-------- Passage
Members of an advisory committee set up by the Riverhead Town Board to provide input on marijuana-related issues discussed the hours of operation for marijuana sales, along with the distance they should be from schools, parks and churches and requirements for security at its meeting Wednesday.
The state last year allowed for adult recreational consumption as well as the retail sale of marijuana. The state also allowed municipalities to opt-out of the recreational use and retail sale of marijuana. However, the Riverhead Town Board opted not to opt-out in a 3-2 vote, with Supervisor Yvette Aguiar and Councilman Ken Rothwell being in the minority.
By not opting out, Riverhead is entitled to a portion of tax revenue generated by the marijuana sales.
Deputy Town Attorney Annemarie Prudenti said that under the Marijuana Regulation and Taxation Act, the town still has the power to regulate “time, place and manor” issues pertaining to marijuana businesses.
Establishments seeking to sell marijuana must be at least 500 feet from all schools and 200 feet from places of worship, according to the state law. State education law already prohibits tobacco on school grounds.
Advertising of marijuana must be at least 500 feet from school grounds, playgrounds, child care, public parks and libraries, according to officials.
The state also can designate parks, swimming pools, beaches, athletic fields and recreational faculties as smoke-free.
----------------
-------- Dataset extract
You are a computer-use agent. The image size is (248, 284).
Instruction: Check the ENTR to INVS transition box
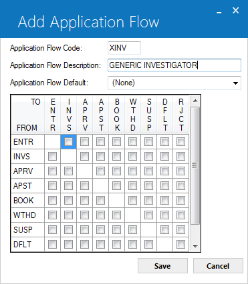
----------------
▶ **The problem**
Could you continue the article about Riverhead's marijuana advisory committee, starting right after its final sentence?

▶ **Solved problem**
• Hours of Operation
Ms. Prudenti suggested hours of operations for businesses selling marijuana, which, she said, are similar to the state’s Alcohol and Beverage Control laws. Ms. Prudenti is recommending retail sale of marijuana be sold from 9 a.m. to 8 p.m. from Monday to Thursday, 9 a.m. to 10 p.m. on Friday and Saturday, and noon to 9 p.m. on Sunday.
As for on-site consumption hours of operation, she recommends 9 a.m. to 10 p.m. from Monday to Saturday, and noon to 9 p.m. on Sunday.
Resident Mike Foley, an advocate of legalizing marijuana, suggested the 9 a.m. is too early. He suggested 11 a.m.
The proposal otherwise did not run into opposition.
David Kalkowski, a Bridgehampton marijuana grower who serves as the Long Island Chairman of the New York Cannabis Growers and Processors, said that medicinal growers, dispensaries, labs and delivery vehicles “all have very stringent security requirements.”
He said issues like security, odors and waste management “will definitely be addressed” by the state.
“We don’t want somebody putting expired product in the garbage can out back and some high school kids grab it,” he said.